In homes across the United States, families sit down around their dining tables to share a meal together known as the Family Dinner. This can be a joyous occasion or a contentious one. Whether you feel warm and fuzzy or grit your teeth at the thought, the family dinner is an opportunity for familial communication that didn't always exist. As dining as a family became an institution in American life, it evolved from being a time for restraint to being a time for expression — an evolution visible in art and film.
Before the late 18th century, it was difficult for American families to dine together regularly, in part because dining rooms and dining tables were not yet a thing. Rooms and tables had multiple uses, and families would eat in shifts, if necessary. If there weren't enough chairs for all members of the family, the men would sit and the women and children might stand, coming and going from the table. (Blame the patriarchy.)
The rise of the American family dinner depended upon the arrival of the dining table, and the dining room, from Europe, where they had been embraced since Elizabethan times. One of the first American homes to have a room specifically meant for dining was Thomas Jefferson's Monticello, built in 1772. The dining room, with the dining table at its center, began to be incorporated into wealthy homes across the country, eventually trickling down to the middle class.
From the mid-19th century onward, the dining room was used as a place to cultivate a sense of family.
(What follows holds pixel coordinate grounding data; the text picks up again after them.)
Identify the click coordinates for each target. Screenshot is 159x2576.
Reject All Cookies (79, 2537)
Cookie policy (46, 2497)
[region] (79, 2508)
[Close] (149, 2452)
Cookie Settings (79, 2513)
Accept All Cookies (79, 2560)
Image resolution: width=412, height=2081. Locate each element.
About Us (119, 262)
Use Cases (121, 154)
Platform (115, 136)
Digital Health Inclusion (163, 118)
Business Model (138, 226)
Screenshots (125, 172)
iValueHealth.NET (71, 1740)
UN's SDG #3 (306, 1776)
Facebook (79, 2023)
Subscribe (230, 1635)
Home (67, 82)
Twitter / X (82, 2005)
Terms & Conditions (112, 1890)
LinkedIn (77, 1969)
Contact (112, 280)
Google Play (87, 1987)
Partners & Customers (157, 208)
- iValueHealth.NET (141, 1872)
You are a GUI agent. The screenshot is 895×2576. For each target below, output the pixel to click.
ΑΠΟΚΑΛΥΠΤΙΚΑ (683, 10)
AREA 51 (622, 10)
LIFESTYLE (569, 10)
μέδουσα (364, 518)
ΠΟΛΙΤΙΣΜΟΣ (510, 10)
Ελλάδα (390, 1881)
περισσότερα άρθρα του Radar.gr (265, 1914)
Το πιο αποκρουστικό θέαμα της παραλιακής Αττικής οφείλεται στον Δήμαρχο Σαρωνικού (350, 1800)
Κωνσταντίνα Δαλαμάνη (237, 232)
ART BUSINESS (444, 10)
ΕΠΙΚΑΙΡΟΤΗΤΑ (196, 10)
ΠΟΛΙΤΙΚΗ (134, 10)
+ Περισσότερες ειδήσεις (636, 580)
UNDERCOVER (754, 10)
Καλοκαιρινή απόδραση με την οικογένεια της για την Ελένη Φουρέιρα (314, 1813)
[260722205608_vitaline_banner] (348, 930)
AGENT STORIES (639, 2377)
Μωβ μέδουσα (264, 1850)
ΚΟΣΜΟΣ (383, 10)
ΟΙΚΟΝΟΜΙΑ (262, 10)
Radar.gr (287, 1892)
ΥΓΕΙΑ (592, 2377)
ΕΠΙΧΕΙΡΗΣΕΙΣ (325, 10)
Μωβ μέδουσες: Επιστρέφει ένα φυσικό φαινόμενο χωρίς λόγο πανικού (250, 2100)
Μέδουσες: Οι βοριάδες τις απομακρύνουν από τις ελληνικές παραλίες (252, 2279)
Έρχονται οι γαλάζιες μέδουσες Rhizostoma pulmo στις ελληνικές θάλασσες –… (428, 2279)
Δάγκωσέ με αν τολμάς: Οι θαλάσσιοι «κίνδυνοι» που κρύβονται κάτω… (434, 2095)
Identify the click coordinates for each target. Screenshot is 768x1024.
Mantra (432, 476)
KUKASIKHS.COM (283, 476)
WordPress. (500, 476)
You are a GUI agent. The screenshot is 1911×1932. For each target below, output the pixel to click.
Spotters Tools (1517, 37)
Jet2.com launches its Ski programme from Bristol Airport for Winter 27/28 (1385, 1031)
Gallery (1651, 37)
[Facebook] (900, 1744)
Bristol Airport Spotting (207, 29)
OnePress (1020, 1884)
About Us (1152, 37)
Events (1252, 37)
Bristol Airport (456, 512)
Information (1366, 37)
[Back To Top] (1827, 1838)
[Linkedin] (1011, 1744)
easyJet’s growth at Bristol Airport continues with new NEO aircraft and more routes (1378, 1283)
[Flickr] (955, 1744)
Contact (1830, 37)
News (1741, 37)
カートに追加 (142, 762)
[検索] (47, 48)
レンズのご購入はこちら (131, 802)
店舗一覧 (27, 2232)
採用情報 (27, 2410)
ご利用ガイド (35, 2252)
Now that there was a designated space (and enough chairs around the table) for families to dine together, there were also designated family meal times — which Victorian parents used to educate their children on religion, conversation and table manners.
Laid upon the dining table was an expectation that all family members be agreeable, pious and unified. From the Victorian era through the 1950s, this idealistic notion was impressed upon Americans. In 1943, the sociologist James H.S. Bossard wrote that "it is at the dining table, and particularly at dinner time, that the family is apt to be at its greatest ease." The same year, The Saturday Evening Post published Norman Rockwell's Freedom from Want, in which a family dining around a Thanksgiving table represents the strength of American values during World War II. The painted subjects not only have food, but are almost relentlessly happy, smiling pointedly at each other and the viewer.